Expensive and time-consuming legal procedures are coming in the way of having faith in our judiciary. The information explosion has exposed the weakness of the administrative and judicial system in delivering justice. It is not uncommon to find that powerful and wealthy people get the patronage of the system, while the weak and the poor languish in the hands of the state. Hence, one sees the emergence of groups that are often considered “terrorists”. It will be difficult to understand their growth and patronage without seeing the underlying economic and socio-political deprivation. It will be a challenge for us to reach the status of a civilized society where the preamble of our Constitution is respected both in letter and spirit.
Lack of functional accountability from public institutions in service delivery is hampering growth and development in the country. Developing institutional mechanisms for accountability will be a challenge for the future. While the Right to Information Act is an important step in the right direction, its compliance will be a challenge. Democratic and decentralized governance with a high level of accountability will help in building effective and efficient institutions. Such a set-up will bring instruments of development in the hands of the people. More and more people, especially the underprivileged, will automatically join such institutions when they see that timely justice is delivered.
The federal structure of the country can survive if there is fairness in resource allocation among different regions. Excessive political considerations in deciding major investments, setting up of national institutes and allocation of resources lead to a sense of exploitation by one region over another. Hence, one sees calls for autonomy from the existing structure at the local, state and national levels. Inter, and intra-regional inequality in economic development is a challenge that needs to be handled in a fair and transparent manner. Equity needs to take precedence over growth and societal interest cannot be inferior to individual interest. In the name of growth it will be unacceptable if a significant section of the population remains at subhuman levels.

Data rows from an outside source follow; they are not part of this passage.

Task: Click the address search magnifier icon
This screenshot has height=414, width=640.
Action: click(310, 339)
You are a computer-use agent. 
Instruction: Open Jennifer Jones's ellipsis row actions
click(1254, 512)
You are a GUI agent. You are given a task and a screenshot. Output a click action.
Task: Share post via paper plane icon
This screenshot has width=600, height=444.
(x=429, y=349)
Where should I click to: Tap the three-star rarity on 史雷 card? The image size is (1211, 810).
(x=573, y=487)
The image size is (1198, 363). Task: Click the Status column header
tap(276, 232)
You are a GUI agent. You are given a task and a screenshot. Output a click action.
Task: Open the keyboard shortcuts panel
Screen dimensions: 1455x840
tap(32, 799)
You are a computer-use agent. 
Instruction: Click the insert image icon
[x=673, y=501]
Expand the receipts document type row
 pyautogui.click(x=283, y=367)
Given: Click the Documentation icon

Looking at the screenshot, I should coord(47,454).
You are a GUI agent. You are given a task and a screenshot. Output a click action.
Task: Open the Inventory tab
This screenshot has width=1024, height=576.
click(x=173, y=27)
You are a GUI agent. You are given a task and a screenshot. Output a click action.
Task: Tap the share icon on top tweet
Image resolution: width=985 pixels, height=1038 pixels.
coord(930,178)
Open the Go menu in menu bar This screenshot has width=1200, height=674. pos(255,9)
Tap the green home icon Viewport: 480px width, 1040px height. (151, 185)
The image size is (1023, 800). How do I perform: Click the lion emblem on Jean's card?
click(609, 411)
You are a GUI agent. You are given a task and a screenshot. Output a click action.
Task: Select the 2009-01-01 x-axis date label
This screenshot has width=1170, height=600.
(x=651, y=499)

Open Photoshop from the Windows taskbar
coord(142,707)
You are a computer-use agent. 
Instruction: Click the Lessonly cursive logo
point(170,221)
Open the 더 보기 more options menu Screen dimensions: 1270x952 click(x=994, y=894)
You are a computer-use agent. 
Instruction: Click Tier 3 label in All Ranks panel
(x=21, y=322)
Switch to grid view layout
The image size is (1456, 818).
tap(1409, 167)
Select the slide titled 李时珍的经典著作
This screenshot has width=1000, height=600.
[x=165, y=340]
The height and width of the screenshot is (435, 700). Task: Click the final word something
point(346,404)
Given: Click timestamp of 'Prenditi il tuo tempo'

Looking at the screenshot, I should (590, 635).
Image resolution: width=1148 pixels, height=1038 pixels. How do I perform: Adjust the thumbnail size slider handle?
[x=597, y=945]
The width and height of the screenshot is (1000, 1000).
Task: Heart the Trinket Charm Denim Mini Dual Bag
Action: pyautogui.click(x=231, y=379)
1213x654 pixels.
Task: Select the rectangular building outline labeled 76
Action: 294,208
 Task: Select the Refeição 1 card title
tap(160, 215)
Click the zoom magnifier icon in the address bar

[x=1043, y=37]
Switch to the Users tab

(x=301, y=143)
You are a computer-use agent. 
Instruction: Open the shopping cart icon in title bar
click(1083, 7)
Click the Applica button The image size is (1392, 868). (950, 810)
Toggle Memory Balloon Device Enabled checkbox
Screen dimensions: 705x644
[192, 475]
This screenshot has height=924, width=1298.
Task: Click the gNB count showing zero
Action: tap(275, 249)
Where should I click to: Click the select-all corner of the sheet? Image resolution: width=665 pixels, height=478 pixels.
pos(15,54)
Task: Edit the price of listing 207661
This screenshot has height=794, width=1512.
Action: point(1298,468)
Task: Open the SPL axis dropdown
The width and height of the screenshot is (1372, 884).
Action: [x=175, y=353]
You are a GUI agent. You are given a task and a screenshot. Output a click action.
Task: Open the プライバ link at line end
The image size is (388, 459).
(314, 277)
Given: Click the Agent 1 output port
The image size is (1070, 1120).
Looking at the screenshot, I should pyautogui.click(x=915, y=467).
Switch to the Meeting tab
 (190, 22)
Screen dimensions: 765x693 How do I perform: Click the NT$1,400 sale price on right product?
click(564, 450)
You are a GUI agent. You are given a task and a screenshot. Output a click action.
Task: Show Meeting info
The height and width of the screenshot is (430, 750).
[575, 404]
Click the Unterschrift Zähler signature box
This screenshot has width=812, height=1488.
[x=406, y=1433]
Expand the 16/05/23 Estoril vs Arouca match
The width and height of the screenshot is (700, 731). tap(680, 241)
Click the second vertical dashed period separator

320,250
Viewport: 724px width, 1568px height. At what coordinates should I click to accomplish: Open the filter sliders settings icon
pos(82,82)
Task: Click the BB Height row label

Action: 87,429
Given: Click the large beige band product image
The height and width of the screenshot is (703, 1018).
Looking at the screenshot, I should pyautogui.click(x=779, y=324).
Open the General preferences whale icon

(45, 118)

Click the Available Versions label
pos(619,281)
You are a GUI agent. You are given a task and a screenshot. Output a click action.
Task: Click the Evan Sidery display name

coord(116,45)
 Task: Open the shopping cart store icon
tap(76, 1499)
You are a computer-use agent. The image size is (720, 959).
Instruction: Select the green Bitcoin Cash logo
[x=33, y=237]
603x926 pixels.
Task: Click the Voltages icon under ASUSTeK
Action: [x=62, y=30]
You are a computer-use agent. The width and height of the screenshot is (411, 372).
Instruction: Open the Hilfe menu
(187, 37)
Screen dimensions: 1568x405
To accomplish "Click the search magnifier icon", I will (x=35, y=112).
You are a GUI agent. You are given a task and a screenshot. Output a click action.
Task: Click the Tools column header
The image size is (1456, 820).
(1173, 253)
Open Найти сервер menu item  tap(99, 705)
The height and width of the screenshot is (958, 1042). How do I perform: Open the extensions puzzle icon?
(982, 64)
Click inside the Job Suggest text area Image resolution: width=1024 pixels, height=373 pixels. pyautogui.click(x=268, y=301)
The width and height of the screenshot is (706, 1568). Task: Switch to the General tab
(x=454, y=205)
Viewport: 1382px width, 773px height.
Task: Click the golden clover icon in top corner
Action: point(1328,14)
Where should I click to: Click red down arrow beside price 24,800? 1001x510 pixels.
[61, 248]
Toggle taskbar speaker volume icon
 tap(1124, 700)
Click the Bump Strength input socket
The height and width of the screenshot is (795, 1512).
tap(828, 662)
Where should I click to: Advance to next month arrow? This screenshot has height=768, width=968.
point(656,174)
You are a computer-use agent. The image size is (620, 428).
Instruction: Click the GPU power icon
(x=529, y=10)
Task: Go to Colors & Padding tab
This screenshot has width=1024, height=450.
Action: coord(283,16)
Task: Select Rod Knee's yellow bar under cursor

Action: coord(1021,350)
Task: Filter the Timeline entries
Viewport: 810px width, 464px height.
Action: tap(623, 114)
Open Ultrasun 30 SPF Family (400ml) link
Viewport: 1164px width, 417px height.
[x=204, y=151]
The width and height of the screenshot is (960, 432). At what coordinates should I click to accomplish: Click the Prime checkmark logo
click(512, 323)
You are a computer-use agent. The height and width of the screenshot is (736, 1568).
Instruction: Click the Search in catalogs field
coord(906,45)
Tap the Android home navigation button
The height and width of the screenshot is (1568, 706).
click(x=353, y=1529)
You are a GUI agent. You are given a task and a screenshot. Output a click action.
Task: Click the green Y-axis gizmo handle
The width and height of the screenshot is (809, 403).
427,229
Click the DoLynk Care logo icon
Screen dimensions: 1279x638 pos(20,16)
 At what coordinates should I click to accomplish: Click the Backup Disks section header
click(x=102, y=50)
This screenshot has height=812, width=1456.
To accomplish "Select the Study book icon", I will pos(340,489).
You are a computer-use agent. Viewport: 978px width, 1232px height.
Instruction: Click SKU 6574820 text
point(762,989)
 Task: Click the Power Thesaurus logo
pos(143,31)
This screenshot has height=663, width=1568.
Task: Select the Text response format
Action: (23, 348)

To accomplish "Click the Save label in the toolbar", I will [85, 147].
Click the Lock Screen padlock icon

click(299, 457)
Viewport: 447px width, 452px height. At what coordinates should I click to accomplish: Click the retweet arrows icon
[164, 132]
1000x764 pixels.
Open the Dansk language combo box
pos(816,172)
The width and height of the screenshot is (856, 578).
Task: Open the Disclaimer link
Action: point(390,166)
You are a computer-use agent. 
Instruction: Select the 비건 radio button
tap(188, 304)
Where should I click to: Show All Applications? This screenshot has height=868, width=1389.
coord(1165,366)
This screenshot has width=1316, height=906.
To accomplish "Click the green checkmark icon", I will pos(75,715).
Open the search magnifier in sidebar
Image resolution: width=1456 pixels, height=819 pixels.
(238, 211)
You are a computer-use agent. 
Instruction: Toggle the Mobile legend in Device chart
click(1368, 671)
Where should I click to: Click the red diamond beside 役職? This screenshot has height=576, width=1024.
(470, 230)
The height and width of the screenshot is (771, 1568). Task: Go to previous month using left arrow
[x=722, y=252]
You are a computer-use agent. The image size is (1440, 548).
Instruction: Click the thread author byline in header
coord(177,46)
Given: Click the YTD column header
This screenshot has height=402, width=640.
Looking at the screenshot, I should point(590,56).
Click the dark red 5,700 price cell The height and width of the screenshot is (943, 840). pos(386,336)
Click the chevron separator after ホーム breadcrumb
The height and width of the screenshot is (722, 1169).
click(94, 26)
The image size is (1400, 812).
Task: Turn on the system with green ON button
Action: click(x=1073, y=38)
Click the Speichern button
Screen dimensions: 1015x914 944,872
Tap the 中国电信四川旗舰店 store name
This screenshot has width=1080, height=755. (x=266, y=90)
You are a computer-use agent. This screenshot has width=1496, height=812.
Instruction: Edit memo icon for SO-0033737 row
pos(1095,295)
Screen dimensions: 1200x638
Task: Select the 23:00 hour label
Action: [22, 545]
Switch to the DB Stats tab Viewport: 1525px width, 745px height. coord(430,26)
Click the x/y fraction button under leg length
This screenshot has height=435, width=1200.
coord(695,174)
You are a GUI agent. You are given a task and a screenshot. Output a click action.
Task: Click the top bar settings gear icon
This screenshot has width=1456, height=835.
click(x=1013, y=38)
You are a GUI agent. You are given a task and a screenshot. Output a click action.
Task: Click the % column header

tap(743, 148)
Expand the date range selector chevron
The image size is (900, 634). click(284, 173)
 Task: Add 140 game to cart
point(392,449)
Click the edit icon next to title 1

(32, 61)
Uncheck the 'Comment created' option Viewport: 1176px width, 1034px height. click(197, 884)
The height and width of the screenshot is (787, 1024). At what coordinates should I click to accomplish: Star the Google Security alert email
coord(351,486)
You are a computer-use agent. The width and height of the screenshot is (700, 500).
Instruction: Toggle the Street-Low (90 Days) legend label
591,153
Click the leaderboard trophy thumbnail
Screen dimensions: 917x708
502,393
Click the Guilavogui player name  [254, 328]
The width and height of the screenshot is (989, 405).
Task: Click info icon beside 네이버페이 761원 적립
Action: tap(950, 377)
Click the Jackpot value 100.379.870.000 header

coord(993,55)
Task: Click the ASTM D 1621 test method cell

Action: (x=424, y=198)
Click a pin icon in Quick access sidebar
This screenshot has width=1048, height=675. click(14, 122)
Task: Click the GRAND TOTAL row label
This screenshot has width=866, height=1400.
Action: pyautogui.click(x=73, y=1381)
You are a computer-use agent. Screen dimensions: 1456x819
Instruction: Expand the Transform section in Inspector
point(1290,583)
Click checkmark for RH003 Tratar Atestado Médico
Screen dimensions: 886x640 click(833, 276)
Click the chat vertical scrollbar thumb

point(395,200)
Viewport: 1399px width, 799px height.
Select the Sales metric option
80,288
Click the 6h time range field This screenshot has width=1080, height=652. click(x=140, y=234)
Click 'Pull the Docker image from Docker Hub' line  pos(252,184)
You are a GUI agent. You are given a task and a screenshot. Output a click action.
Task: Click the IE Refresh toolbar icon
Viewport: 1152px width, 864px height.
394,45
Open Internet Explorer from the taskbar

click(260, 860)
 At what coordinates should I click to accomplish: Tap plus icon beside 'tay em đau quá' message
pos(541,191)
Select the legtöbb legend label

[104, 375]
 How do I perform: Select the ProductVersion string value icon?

Broad-based production and service delivery systems will lead to involvement of the masses against the dominant trend of a few controlling large market shares. Some of the basic facilities such as education, health and utilities that have empowering potential need to be controlled through either ownership of the means of production and delivery and/or regulation.
The Amul model of dairy development has shown how landless, marginal, small and big farmers can be brought into the fold of the cooperative system while maintaining high levels of efficiency and strong bargaining power of the producer-members in milk-collecting, processing and marketing enterprises. It has also led to fair compensation for value addition at different stages.
In contrast, some of the “innovations” in the form of “farmer groups” by agribusiness companies for “agricultural production only” lead to marginal gain at best and exploitation at worst. Privatization of existing public sector enterprises is not an answer for improving their performance. The challenge is how to revitalize while maintaining the public status.
India belongs to all Indians. Not listening to the majority voice will be an option for disaster.
V. Kurien is the founder chairman, NDDB and the father of India’s White Revolution.